Interviewing the famous has its pitfalls – and its etiquette. Keep off their private life – they can get very touchy – and never do something that shows them up. I made a hideous mistake with Simon Callow, who opted for tea at The Savoy as the place to chat about a book he had written on Charles Laughton. Why he had opted for tea there I do not know because he proceeded to order grapes and hot water, to which the tea room said they could only provide the hot water. We chatted happily enough about the book until I told him he had missed out one of Laughton’s Hollywood movies – The Blue Veil, a 1951 Jane Wyman weepie that was a hit at the time. Things went downhill from there on.

The worst thing is when you get landed with a minder sitting in, although if you keep it harmless to start with, the chances are they will slope off and leave you to get on with it. Then ask what you think you can get away with. When it is early on in their career and they are not experienced at being interviewed, your star will be quite nervous so be nice, lull them into a sense of security. It is always interesting to see when yesterday’s breakthrough role actor turns into a star, how they change.

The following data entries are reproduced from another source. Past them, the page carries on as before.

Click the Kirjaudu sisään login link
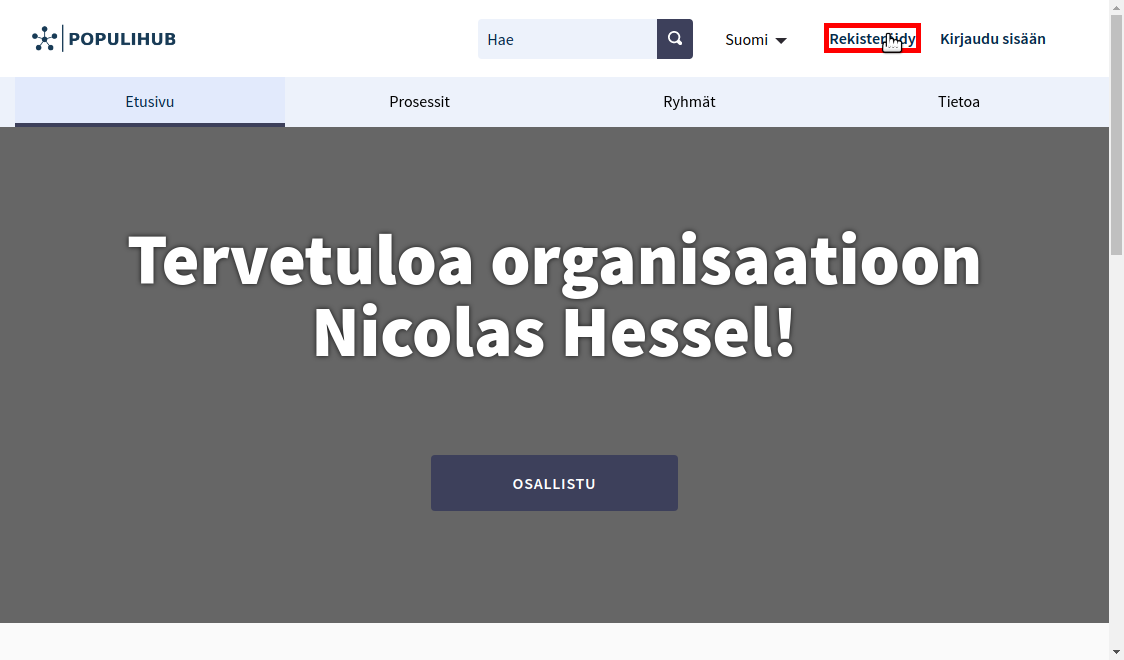 992,39
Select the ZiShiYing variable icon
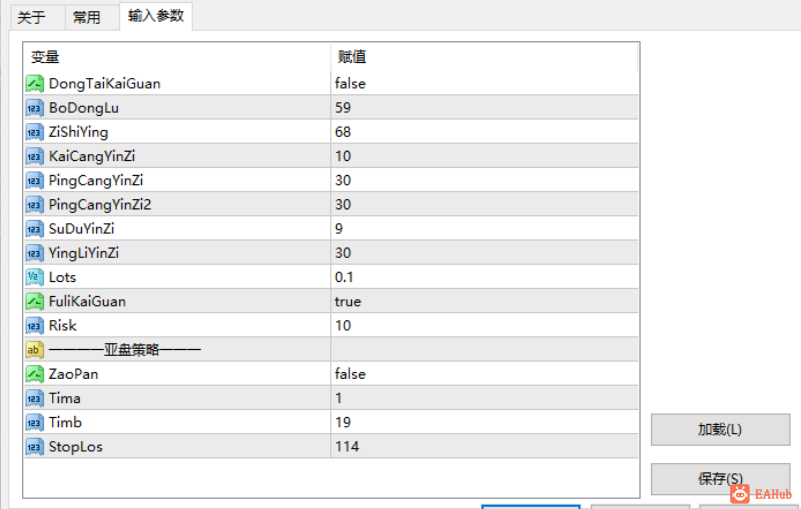Viewport: 801px width, 509px height. click(x=34, y=132)
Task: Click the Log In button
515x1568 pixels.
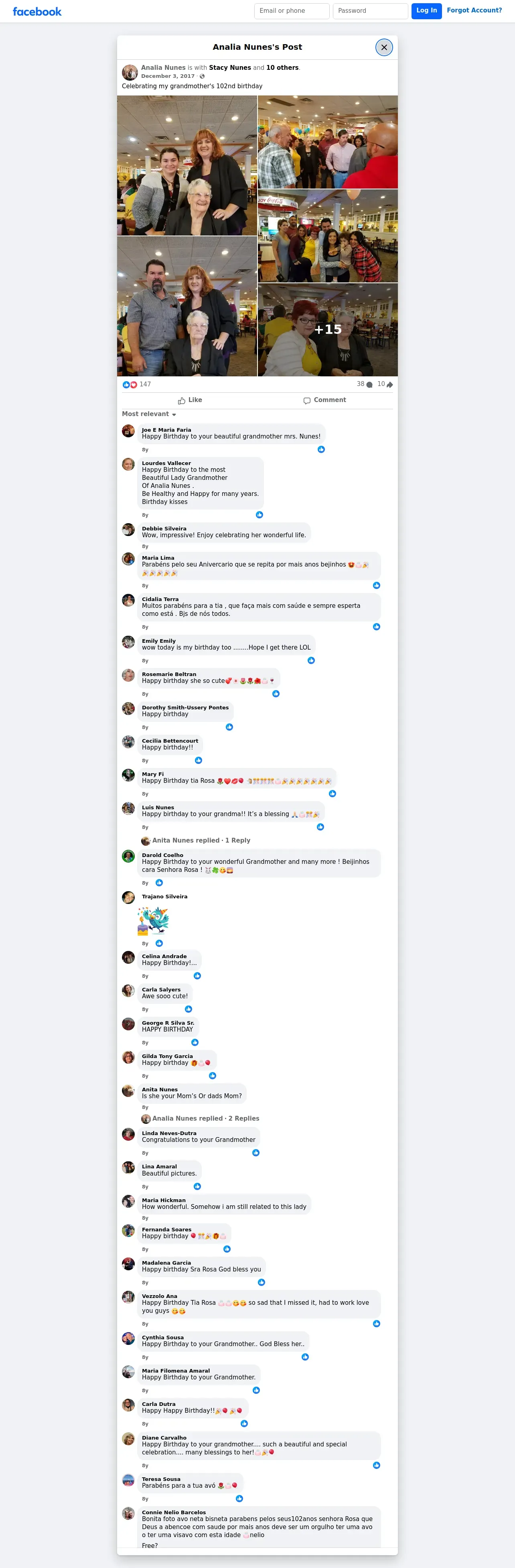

Meg Ryan, when she first came to London, was charming and happy to chat about her movie at length in one of those semi-smart cocktail bars off Wardour Street. But Meg the star, confronted with Michael Parkinson some years later, was another matter altogether. By that time, she had decided she really did not like being interviewed. He raised the fact that she had once trained to be a journalist, a chat line which was not particularly productive, and when he noted how wary she was of journalists and asked what she would do now if she were one, she replied: “Wrap it up.”

The Hollywood golden age stars were trained in how to do it. Those casual wisecracks for which they are celebrated were all part of the script. Kirk Douglas, promoting Tough Guys, the last film he made with frequent co-star Burt Lancaster, delivered a masterclass in chat which somehow ignored that it was a truly dreadful movie in which the two old gents were way past their best. Douglas even took his shirt off in it. The copy was terrific – or so one thought. However, the interview took place on a Thursday afternoon for publication Friday morning and on Thursday evening Kirk went on the Russell Harty show to deliver the same spiel, right down to the pauses for sympathetic laughter so that my Our Man Talks To piece read like Our Man Watched the Russell Harty Show. Bear that in mind. Today they will almost certainly be on The One Show or breakfast television before anyone gets round to reading you.

The other thing is: do as you are told. Confronted with Mel Gibson – it was one of those group affairs since regional newspapers like the one I worked for do not share circulation areas – we were firmly told not to stand up while Mel was in the room. However, nature calls even superstars and later I discovered why: we would have been looking down on the great man. Mel, unlike William Wallace, is a wee man. His Braveheart was, to say the least, a triumph of mind over matter – or camera angles.

Always make sure you know who you are talking to. Confronted with Imelda Staunton and having memories of a rather good Sunday paper interview with Imogen Stubbs the day before, I got confused with their respective careers. It has to be said Ms Staunton laughed happily, said she had never been to university and all went well until I raised seeing her in a musical years back, whereupon a slight chill descended. It was clearly not part of her career she wished to recall, being now a dramatic actress in Vera Drake. Except what goes round comes round and today she is a bigger leading lady in West End musicals than she is on screen.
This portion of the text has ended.